## Exercise requirements
Starting from the line that holds "This screenshot has width=1622, height=912.", print every line through the end of the records, first and last included.

Segment Start: Dataset

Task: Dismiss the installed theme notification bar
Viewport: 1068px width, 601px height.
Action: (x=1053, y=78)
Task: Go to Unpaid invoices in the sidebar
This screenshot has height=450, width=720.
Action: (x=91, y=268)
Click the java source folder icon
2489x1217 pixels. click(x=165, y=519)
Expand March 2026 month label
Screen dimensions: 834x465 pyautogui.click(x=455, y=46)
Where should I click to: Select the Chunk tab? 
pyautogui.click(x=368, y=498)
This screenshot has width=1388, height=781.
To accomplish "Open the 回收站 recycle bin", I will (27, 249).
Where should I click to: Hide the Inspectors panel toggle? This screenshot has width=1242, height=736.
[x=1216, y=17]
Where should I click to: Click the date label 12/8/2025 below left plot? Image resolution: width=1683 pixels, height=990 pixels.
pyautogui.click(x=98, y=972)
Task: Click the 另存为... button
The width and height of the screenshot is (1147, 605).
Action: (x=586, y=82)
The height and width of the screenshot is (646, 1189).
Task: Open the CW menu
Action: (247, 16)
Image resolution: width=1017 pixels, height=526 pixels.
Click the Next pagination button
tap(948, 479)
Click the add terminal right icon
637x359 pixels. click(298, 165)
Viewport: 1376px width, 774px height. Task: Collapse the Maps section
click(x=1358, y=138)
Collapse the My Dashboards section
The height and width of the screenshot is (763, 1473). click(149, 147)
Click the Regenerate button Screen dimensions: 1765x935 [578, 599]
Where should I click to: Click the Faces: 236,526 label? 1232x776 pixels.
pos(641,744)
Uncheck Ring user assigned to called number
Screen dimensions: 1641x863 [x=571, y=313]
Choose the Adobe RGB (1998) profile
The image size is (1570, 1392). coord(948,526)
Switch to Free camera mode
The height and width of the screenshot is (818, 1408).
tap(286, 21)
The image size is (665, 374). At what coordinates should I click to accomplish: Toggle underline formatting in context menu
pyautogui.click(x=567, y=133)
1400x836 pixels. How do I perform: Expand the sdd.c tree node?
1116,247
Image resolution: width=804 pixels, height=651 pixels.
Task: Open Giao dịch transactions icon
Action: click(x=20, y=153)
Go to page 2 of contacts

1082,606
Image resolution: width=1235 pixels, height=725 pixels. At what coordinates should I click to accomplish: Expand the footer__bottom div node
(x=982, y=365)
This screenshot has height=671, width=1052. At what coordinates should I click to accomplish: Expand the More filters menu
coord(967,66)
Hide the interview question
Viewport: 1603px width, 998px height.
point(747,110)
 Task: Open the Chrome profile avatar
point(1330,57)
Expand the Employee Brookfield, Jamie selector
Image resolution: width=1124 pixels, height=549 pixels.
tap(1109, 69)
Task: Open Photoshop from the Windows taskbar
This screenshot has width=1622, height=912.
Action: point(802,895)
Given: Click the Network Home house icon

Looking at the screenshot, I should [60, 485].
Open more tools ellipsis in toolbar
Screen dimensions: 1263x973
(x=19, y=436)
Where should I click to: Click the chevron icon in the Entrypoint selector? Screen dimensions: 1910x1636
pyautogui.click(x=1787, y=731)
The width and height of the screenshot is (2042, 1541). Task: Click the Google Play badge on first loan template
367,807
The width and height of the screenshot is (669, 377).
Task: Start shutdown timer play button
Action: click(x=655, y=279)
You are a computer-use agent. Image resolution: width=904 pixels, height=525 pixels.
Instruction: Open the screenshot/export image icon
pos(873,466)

Segment End: Dataset

## Response
This screenshot has width=1622, height=912.
Action: point(802,895)
Given: Click the Network Home house icon

Looking at the screenshot, I should [60, 485].
Open more tools ellipsis in toolbar
Screen dimensions: 1263x973
(x=19, y=436)
Where should I click to: Click the chevron icon in the Entrypoint selector? Screen dimensions: 1910x1636
pyautogui.click(x=1787, y=731)
The width and height of the screenshot is (2042, 1541). Task: Click the Google Play badge on first loan template
367,807
The width and height of the screenshot is (669, 377).
Task: Start shutdown timer play button
Action: click(x=655, y=279)
You are a computer-use agent. Image resolution: width=904 pixels, height=525 pixels.
Instruction: Open the screenshot/export image icon
pos(873,466)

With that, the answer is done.